Because state revenues arrive in bulks but expenditures occur with more frequency, California regularly borrows money to bridge that gap. When a budget has been passed, for that money the state accesses the well-established and lower-cost RAN market for its cash flow needs. But when there is no budget and if the state needs cash, the state has to resort to the more expensive RAW market, and that market is neither well-established nor low-cost.

For example, when the state failed to preserve cash during the budget debate of 2003, Controller Steve Westly went to the RAW markets for $11 billion of short-term cash to cover expenditures made in the absence of a budget. To gain the desperately-needed cash, the state not only had to pay steep fees and interest rates to Wall Street firms, but also was required to pay an additional $140 million for “credit enhancement” because note purchasers wouldn’t buy the debt without a guarantee from someone other than California.

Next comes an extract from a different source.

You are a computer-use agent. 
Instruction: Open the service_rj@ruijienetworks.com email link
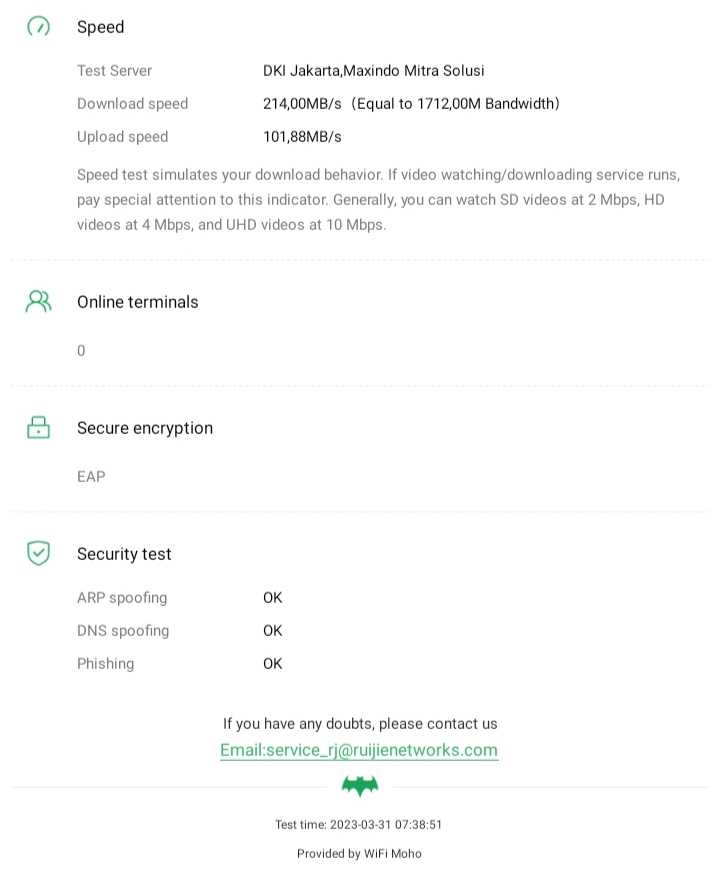point(359,750)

Current Controller John Chiang made a good comparison when he recently described a RAW as “the equivalent of a subprime loan.”

And now, because of the current crisis in the credit markets, the RAW markets are even more expensive to access than they were in 2003. That’s why every dollar that we don’t need to spend today should be reserved in order to avoid the need to finance that dollar later in the expensive and more uncertain RAW market.

Think of it this way: A dollar devoted today to a non-essential expenditure is a dollar that in a month or two could be used for essential public safety. If we’re out of cash at that point, we would be required to access the RAW market, hopefully get a positive response in an uncertain market, and if successful, pay a high cost on that dollar in fees and interest.

Accordingly, until the Legislature sends a responsible budget to the Governor for his signature, it’s simply prudent to conserve as much cash as possible now in order to be able to meet essential and mandated requirements.

Today, the Governor invoked his executive authority to take additional steps to make sure California has enough cash to cover its essential and mandated costs and be prepared for an emergency. He has given a great deal of consideration to these matters and carefully weighed the state’s options. This isn’t something he takes lightly – he considers it his duty as the state’s chief executive to make sure this state can meet its obligations.

Given the uncertain timing of a budget, an unprecedented and ongoing wildfire season, the need for the state to be prepared for unforeseen emergencies, and the extraordinarily high cost of a RAW financing, the Governor is showing fiscal responsibility and executive leadership by taking all responsible steps to conserve cash now.